Background: Patients with cancer carry a higher risk for falls, potentially resulting in increased morbidity, mortality, and financial costs, as well as lower quality of life. Few evidence-based interventions are tailored to the patient’s perception of risk for falls.
Objectives: This study aimed to determine the effect of tailored, nurse-delivered interventions as compared to a control group on patient perception of risk for falls, confidence in fall prevention, and willingness to ask for assistance.

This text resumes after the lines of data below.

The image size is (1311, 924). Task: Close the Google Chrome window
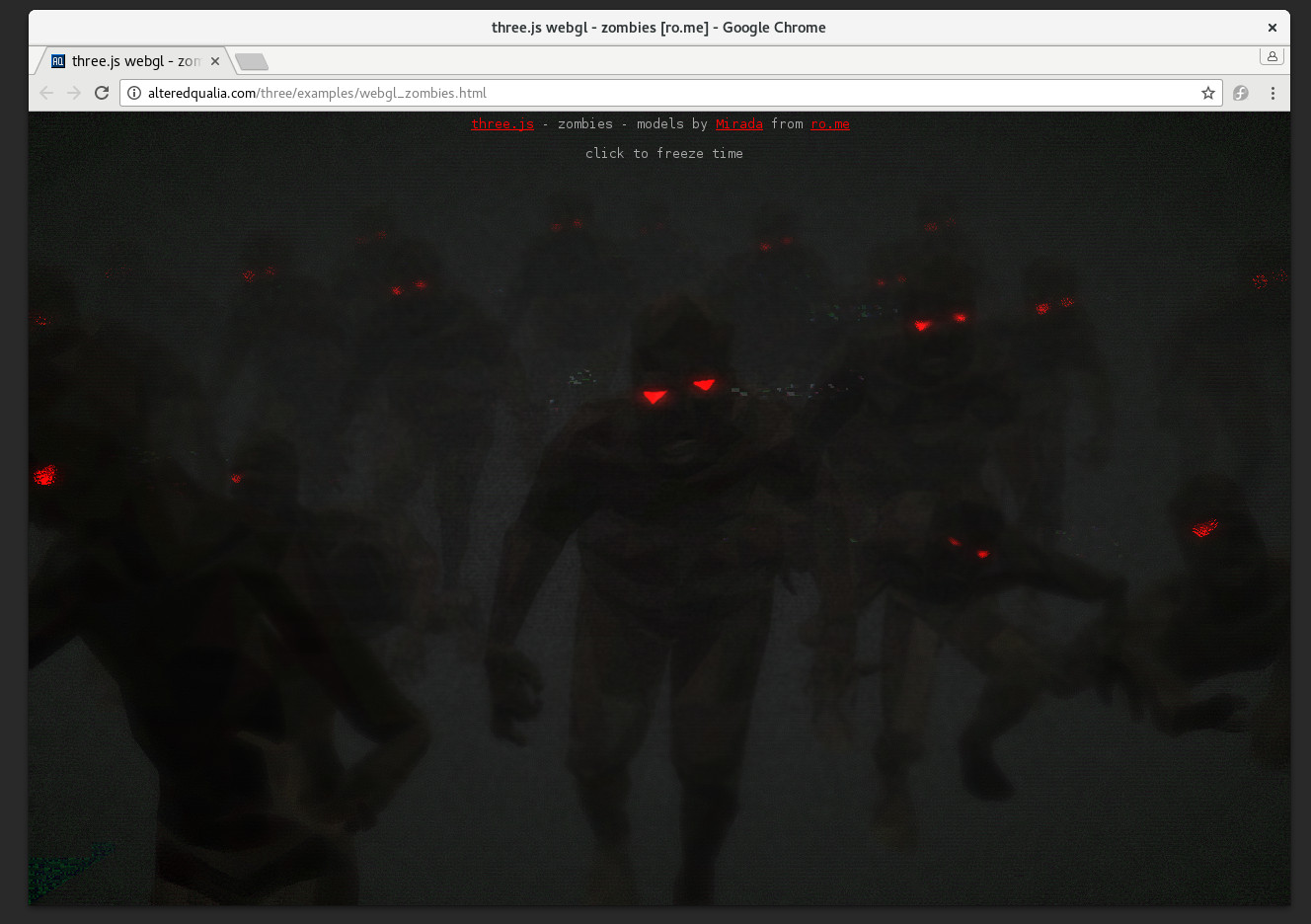[x=1272, y=28]
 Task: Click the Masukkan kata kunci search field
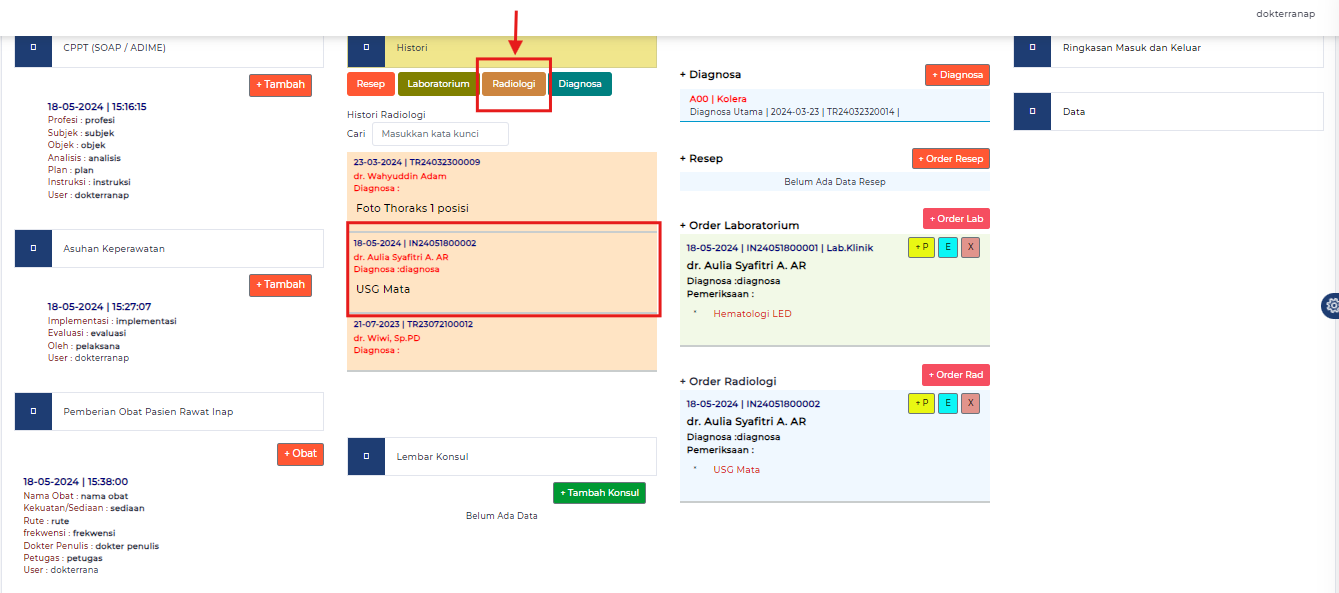[440, 134]
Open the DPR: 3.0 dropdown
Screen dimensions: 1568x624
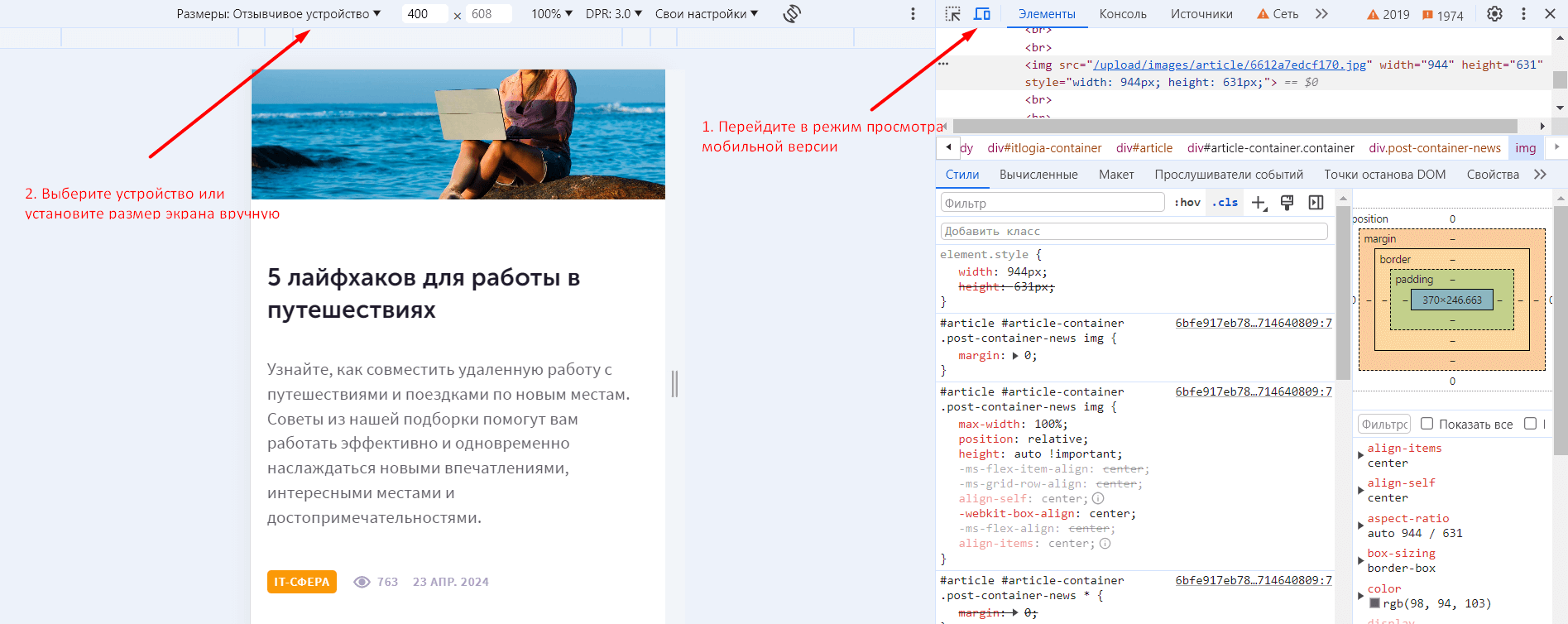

Methods: A two-group, prospective, randomized, controlled design was used to test the intervention in a convenience sample of 91 patients on an adult bone marrow transplantation unit. The intervention consisted of video and printed education tailored to the nurse’s risk assessment and the patient’s perception of risk. Patient’s self-reported perception, confidence, and willingness were measured at three time points: after consent within 24 hours of admission and at 24 and 72 hours after consent. The analysis consisted of a paired McNemar’s test stratified by intervention versus control group to examine differences between the groups.
Findings: About one-third of patients perceived themselves to be at low risk for falls despite a nurse rating of high risk. A statistically significant difference existed in the proportion of patients who perceived themselves to be at high risk for falls pre- and postintervention (p = 0.01). Results suggest that tailoring education to the patients’ perceived risk for falls can help patients become more aware of fall risk.